One thing I've reminded myself of is that the only way a story can begin to feel real to the writer is. . . to begin to write it. To just. . . begin. So simple, right? At the start of a new story, it of course feels thin and unreal. The characters haven't come alive yet, the world isn't convincing. For me, with a big, complex, thrilling story ahead waiting for me to come on in and do it justice, this is terrifying. There's a lack of confidence, each time, that it can be done. With Silksinger, I clearly recall the early attempts at bringing the culture of the dragonfly caravans to life. It was thin, dull stuff, utterly unconvincing. It was a bit demoralizing. I wondered how I could ever make this feel like a full, convincing, and compelling world, the way I wanted it to be -- I mean, I had such big glimmering ideas. Hobgoblins and dragonfly caravans soaring over the mountains! Ancient stone halls tucked into fissures in the high snowy peaks, bazaars where faeries and hobgoblins trade spice and silk, medicines and daggers, devils. . . how did I begin to make this culture, this world, feel real?

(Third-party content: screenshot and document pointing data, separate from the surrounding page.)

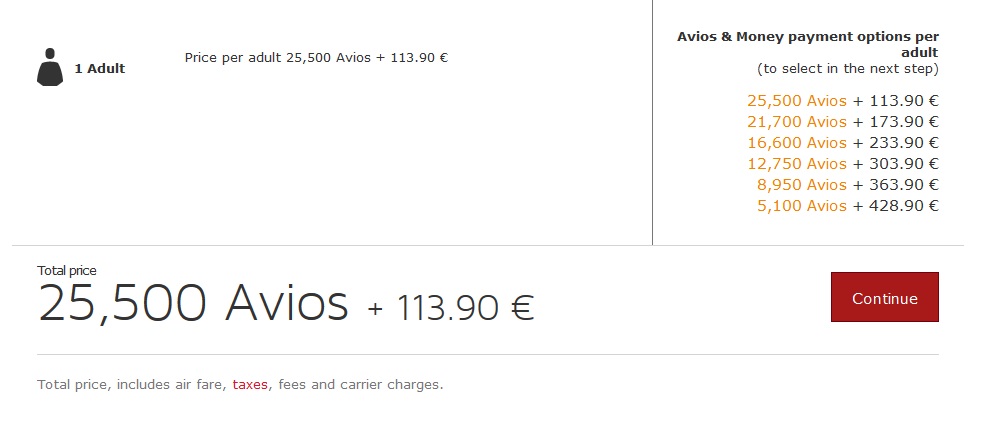This screenshot has height=430, width=983.
Task: Click the "fees and carrier charges" text
Action: (360, 384)
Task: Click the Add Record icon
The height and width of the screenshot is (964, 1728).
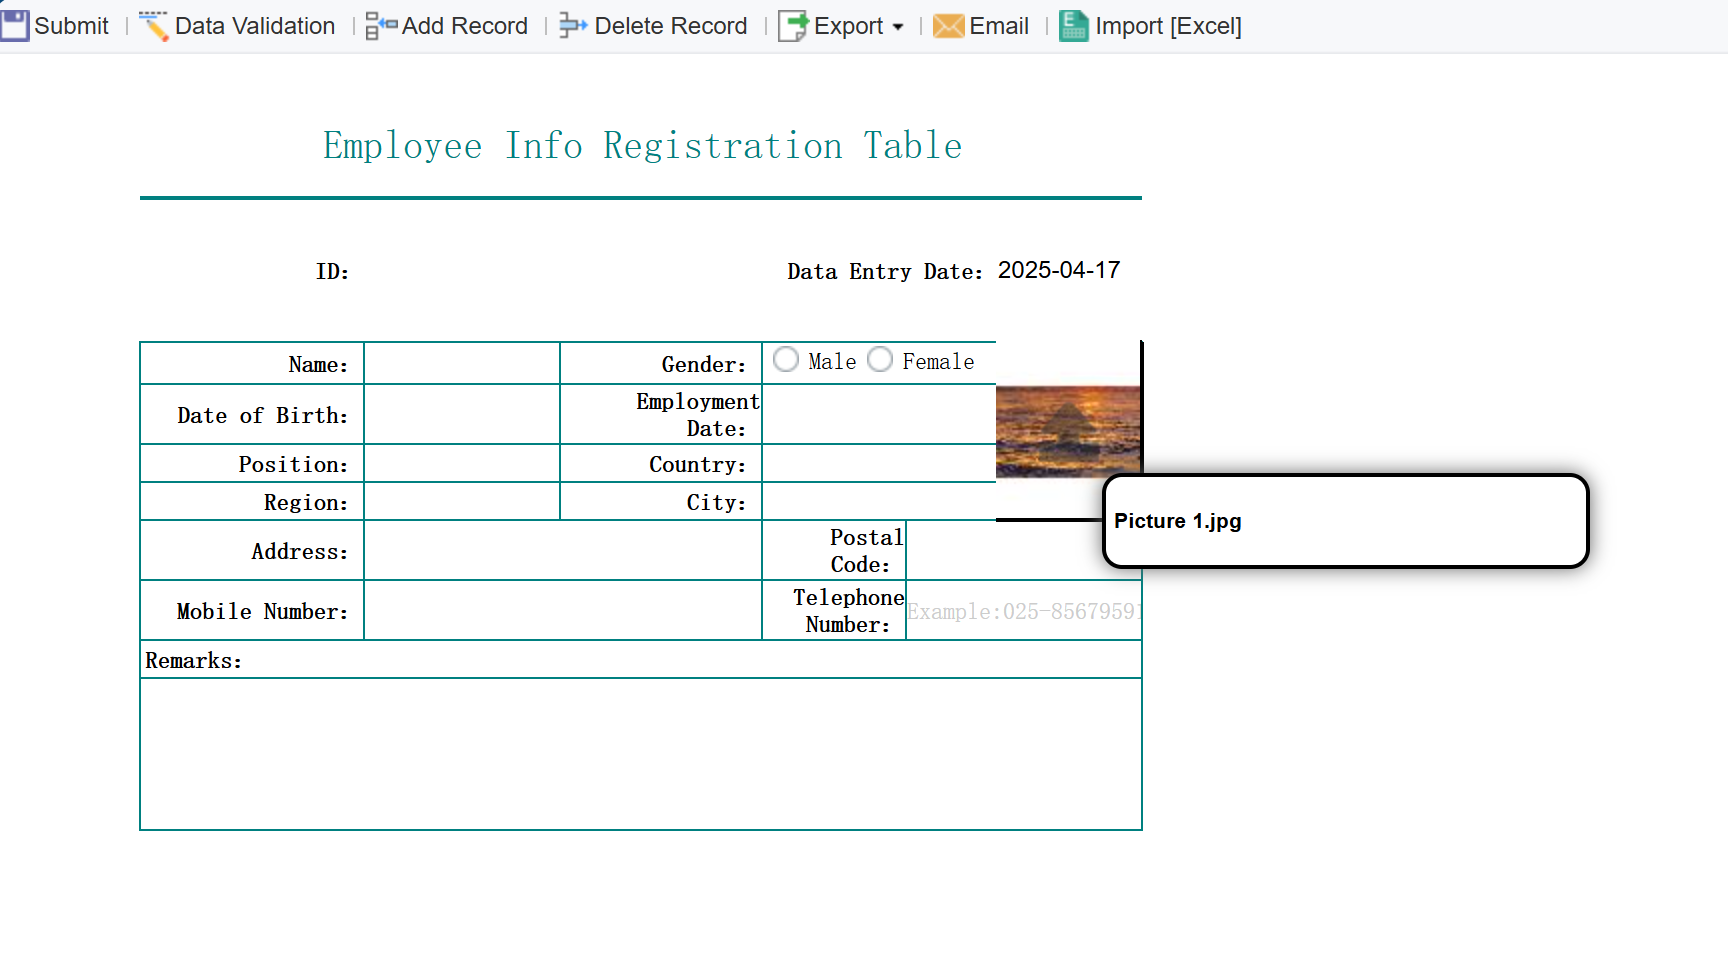Action: tap(378, 26)
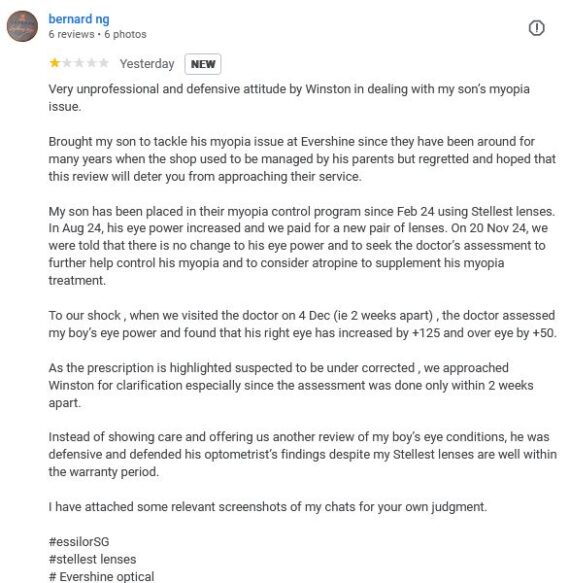Select the #stellest lenses hashtag

92,559
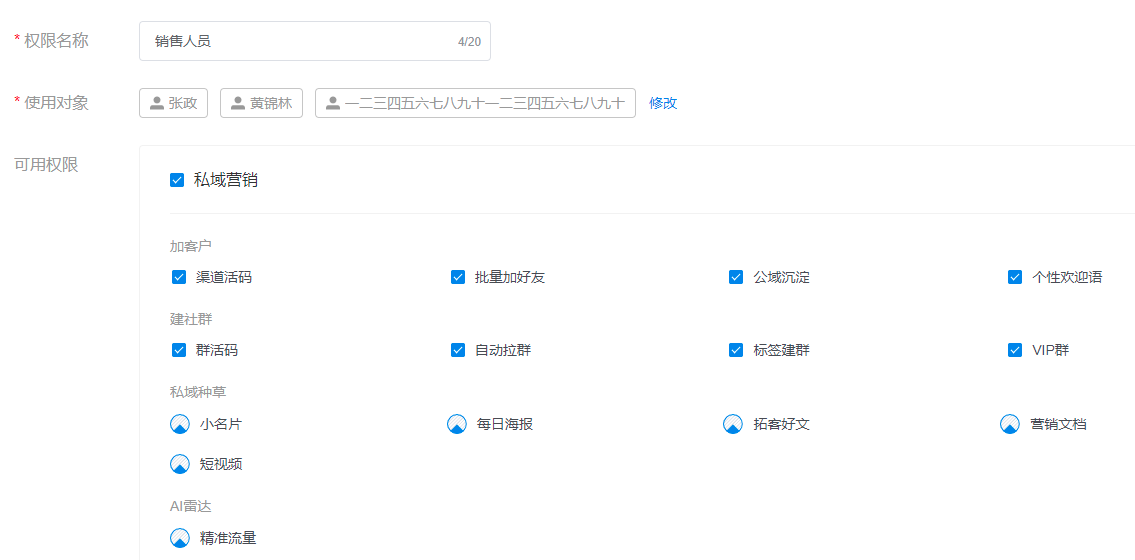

Well, the way is, of course, to write scenes, to write characters interacting, to write forward through the story, making things happen, discovering the story along the way. Discovering it and inventing it at the same time. You can do a lot of brainstorming and note taking and research up front (and I do), and that will give you a lot of details and color to pull out when the time comes, but there is really nothing else to do but to climb right inside your story and start writing it. You have to be in it, as scary as it is to get started. And that's where I am now. Well, to be clear, I am poised at the threshold, the cave mouth of my story; I haven't the time just exactly now to climb inside. But I will. (I swear.)
Now -- after months of writing and thinking and rewriting and thinking and more rewriting -- those Silksinger dragonfly caravans feel fully alive to me. But it took a lot to get there, and it has to start somewhere. Now, having reminded myself of this by writing it out in a presentation for others, I am feeling that nauseous combination of excitement and fear I always feel at the start of a new book. I know what I need to do -- I just had to remind myself a little. Thanks, self!
Writing about writing has come to my rescue often, as I rediscover what I know to be true, and force myself to face it. And, I am happy to say, some of my writing about writing is going to appear in the next edition of The New Writer's Handbook, a collection of essays about craft by working writers. I'm very excited! It'll be an excerpt from Not For Robots, and it will be in good company, along with pieces by Lois Lowry, Scott Westerfeld, and former US Poet Laureate Ted Kooser! Cool! (Here's the previous edition of The New Writer's Handbook to check out, too.)
I'm off in a little bit to Barnes & Noble, to talk to the children's book person who has invited me to give a presentation to educators later this spring. Very exciting! I love talking to librarians, and I think teachers must be pretty cool too.